FDA

First cell therapy approved for severe aplastic anemia

December 10, 2025

On December 8, 2025, FDA approved Omisirge (omidubicel-onlv), the first hematopoietic stem cell transplant (HSCT) therapy to treat patients with severe aplastic anemia (SAA). Omisirge is indicated for adults and pediatric patients ≥12 years of age with hematologic malignancies and now is approved for adults and pediatric patients ≥6 years of age with SAA following reduced intensity conditioning and for whom a compatible donor is not available.

Omisirge is a nicotinamide (NAM) modified allogeneic hematopoietic progenitor cell therapy derived from cord blood used as an allogeneic stem cell donor source.

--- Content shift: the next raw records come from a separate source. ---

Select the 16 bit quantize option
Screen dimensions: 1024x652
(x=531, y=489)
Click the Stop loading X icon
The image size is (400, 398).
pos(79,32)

Safety and effectiveness of Omisirge were assessed based on an ongoing, open-label, prospective, single arm study (NCT03173937) evaluating use of Omisirge in patients six years and older with severe aplastic anemia. Omisirge provided early and sustained neutrophil engraftment in 12 of 14 patients in the efficacy population with a median time to neutrophil recovery of 11 days (range, 7-20 days).

The most common side effects associated with Omisirge include febrile neutropenia, viral and bacterial infections, hyperglycemia, immune thrombocytopenia, and pneumonia. Autoimmune cytopenias have occurred in 25% of patients.

Sources:

FDA approves first cellular therapy to treat patients with severe aplastic anemia. [News release]. 2025. https://www.fda.gov/news-events/press-announcements/fda-approves-first-cellular-therapy-treat-patients-severe-aplastic-anemia

Omisirge (omidubicel-onlv) [package insert]. Gamida Cell. https://www.gamida-cell.com/wp-content/uploads/Omisirge-final-PI.pdf Revised December 2025. Accessed December 9, 2025.

FDA approves Omisirge® as first approved cell therapy to treat severe aplastic anemia. [News release]. 2025. https://www.gamida-cell.com/press_release/fda-approves-omisirge-as-first-approved-cell-therapy-to-treat-severe-aplastic-anemia/